[EXERCISE BRIEF]:
Read the records and gather each line that includes "help".

--- INPUT MATERIAL ---

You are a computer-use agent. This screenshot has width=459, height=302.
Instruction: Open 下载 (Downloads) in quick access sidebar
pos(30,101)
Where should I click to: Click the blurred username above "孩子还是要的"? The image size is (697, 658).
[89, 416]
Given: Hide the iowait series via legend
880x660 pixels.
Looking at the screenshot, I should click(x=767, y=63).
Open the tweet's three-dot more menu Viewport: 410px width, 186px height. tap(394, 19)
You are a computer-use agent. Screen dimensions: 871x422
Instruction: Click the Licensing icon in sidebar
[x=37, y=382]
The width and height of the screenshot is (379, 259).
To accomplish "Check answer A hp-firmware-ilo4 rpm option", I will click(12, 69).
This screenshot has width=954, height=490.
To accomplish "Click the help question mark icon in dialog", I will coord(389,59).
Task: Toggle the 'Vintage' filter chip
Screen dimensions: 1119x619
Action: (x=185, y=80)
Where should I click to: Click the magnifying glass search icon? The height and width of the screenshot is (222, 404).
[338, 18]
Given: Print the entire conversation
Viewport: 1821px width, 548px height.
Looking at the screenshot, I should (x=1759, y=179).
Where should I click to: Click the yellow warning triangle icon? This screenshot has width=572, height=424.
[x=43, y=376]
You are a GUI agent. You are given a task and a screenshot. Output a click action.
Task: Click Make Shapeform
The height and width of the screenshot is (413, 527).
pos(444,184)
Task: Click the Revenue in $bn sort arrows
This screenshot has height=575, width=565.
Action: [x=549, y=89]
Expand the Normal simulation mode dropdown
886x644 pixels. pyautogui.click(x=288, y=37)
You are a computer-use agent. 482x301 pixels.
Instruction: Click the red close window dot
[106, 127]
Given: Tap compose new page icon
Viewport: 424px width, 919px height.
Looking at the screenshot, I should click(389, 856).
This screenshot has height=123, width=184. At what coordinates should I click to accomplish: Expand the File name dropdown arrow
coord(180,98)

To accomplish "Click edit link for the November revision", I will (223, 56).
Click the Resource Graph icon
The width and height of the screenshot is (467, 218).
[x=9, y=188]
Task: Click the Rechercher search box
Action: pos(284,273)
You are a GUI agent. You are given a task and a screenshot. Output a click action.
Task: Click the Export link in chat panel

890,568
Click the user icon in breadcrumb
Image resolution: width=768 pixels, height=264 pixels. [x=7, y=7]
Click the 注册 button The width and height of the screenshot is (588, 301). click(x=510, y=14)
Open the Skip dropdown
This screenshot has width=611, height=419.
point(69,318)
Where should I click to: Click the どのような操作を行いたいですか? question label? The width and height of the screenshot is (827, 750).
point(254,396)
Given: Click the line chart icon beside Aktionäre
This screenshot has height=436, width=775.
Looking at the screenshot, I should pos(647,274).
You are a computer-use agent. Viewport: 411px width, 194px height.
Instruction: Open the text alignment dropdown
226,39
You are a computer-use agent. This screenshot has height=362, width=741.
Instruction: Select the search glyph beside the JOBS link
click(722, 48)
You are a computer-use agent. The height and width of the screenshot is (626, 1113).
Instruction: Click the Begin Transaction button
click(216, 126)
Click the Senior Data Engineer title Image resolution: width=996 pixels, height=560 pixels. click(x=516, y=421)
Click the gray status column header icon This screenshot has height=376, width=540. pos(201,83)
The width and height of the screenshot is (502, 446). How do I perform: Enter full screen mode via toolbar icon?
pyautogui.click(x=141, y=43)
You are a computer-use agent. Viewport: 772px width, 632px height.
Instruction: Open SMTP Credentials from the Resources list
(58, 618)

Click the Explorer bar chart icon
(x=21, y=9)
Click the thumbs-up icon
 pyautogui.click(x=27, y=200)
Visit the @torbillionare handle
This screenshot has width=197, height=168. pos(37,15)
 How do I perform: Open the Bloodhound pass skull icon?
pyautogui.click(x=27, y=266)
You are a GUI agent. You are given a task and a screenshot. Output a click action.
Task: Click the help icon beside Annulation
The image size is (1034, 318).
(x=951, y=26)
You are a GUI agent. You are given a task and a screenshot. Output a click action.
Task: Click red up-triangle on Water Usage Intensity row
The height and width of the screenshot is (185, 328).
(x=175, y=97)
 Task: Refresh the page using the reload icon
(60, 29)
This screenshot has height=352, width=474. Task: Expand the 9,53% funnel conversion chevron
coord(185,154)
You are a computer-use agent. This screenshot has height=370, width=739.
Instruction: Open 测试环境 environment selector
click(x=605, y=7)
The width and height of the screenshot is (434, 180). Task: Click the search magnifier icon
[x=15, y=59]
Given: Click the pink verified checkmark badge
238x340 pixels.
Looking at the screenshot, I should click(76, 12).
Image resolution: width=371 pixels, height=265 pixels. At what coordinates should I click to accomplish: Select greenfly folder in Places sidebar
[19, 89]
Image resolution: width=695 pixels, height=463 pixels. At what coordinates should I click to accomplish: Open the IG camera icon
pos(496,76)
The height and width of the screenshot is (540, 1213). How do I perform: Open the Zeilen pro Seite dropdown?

---

[ANSWER SPACE]:
To accomplish "Click the help question mark icon in dialog", I will coord(389,59).
Task: Click the help icon beside Annulation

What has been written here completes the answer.